In the Unread 4.8 release announcement, I described the reliability improvements in Unread’s webpage text generation as follows:
When the webpage text cloud service is unable to generate webpage text for a specific article, Unread now falls back to the on-device webpage text generator that it uses for articles associated with website accounts. This makes webpage text generation much more reliable.
In this post I describe this set of improvements in more detail.
Two Webpage Text Generators
Unread has a cloud service that generates webpage text for most webpages. Unread asks it to generate webpage text for a URL, and the cloud service returns webpage text for that URL. Using this cloud service to generate webpage text reduces the amount of data and battery power that Unread needs from your device.
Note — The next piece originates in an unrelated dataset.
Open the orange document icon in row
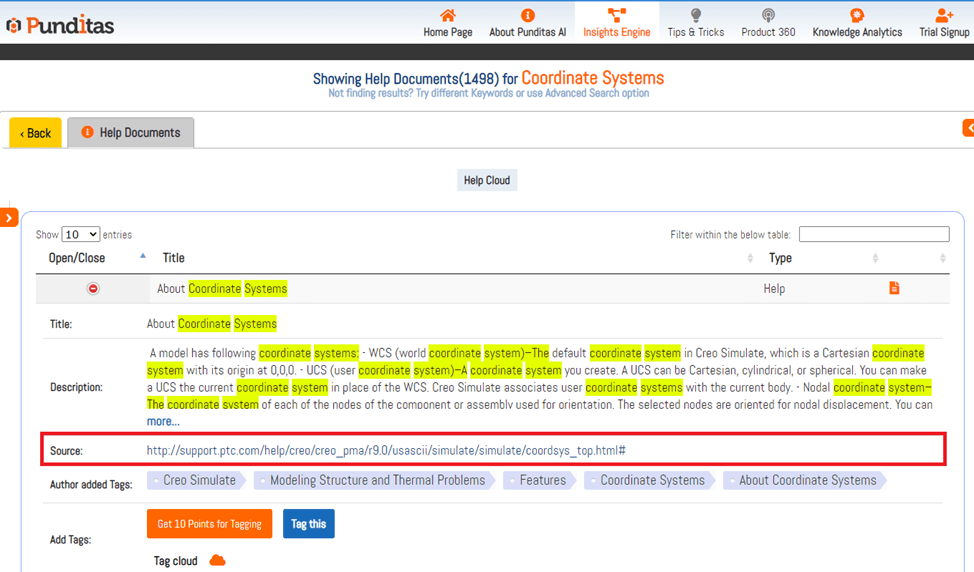Screen dimensions: 974x572 [x=894, y=288]
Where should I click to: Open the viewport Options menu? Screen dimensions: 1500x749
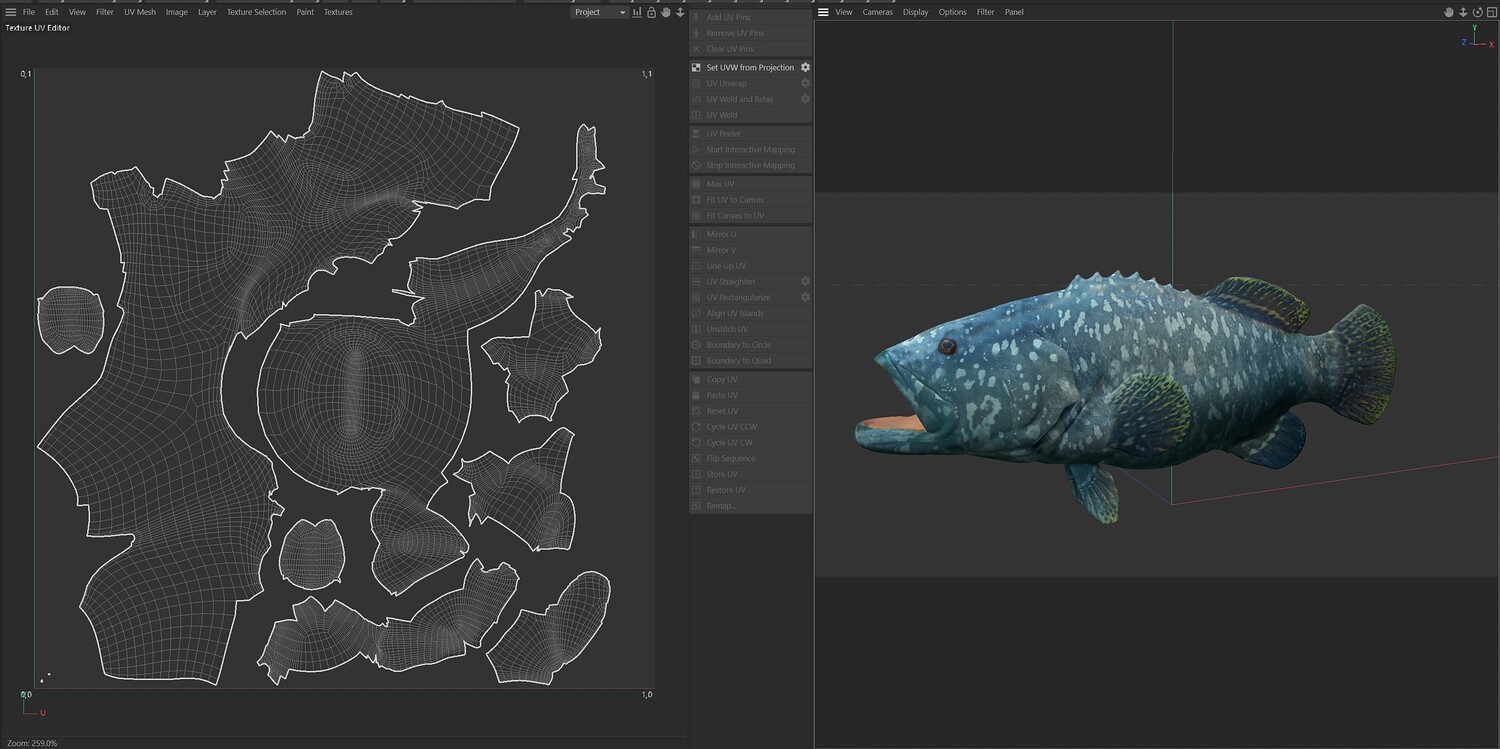(952, 12)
When I added the website accounts feature for paywalled articles, I added an on-device webpage text generator. Despite the benefits of using a cloud service, I did not want customer website credentials or account-protected information going through my servers. Unread’s servers never see information pertaining to website accounts, and have no part in generating webpage text when using a website account. Until this release, Unread only used the on-device webpage text generator when there was an applicable website account.
Locked Down Websites
I am seeing an increasing number of websites refusing webpage requests from clients coming from data centers and cloud platforms. I believe the rise of artificial intelligence has motivated websites to block requests for webpages that look like they come from an automated agent.
As of now, Unread’s webpage text cloud service is unable to generate webpage text for just under 2% of requested article URLs. Typically in those situations, my servers are getting a 403 Forbidden response from the website. The website appears to detect that the request is coming from a data center or cloud platform.
The on-device webpage text generator does not have this issue because it makes requests directly from your device. So now when Unread’s webpage text cloud service cannot generate webpage text for an article, Unread falls back to its on-device webpage text generator.
Pattern Detection
The webpage text cloud service tracks when it succeeds and when it does not succeed at generating webpage text from each website. It uses that data to maintain a list of websites from which it is consistently unable to generate webpage text. Unread maintains a synced copy of that list of websites. When Unread needs to generate webpage text from a website in that list, it uses the on-device webpage text generator without first asking the cloud service.
This avoids the delay of Unread first issuing a request to the cloud service when that will likely result in an error.
The End Result
In summary, this determines which webpage text generator Unread uses:
- If retrieving a webpage requires website account credentials, Unread uses its on-device webpage text generator. Unread’s servers have no part in generating webpage text when using a website account.
- If the webpage is from a website where the cloud service is consistently unable to generate webpage text, Unread uses the on-device webpage text generator.
- Otherwise, Unread asks the cloud service to generate webpage text.
- In the rare circumstance in which the cloud service tries generate webpage text and encounters an error, Unread will fall back on its on-device webpage text generator.
The update is available now from the App Store.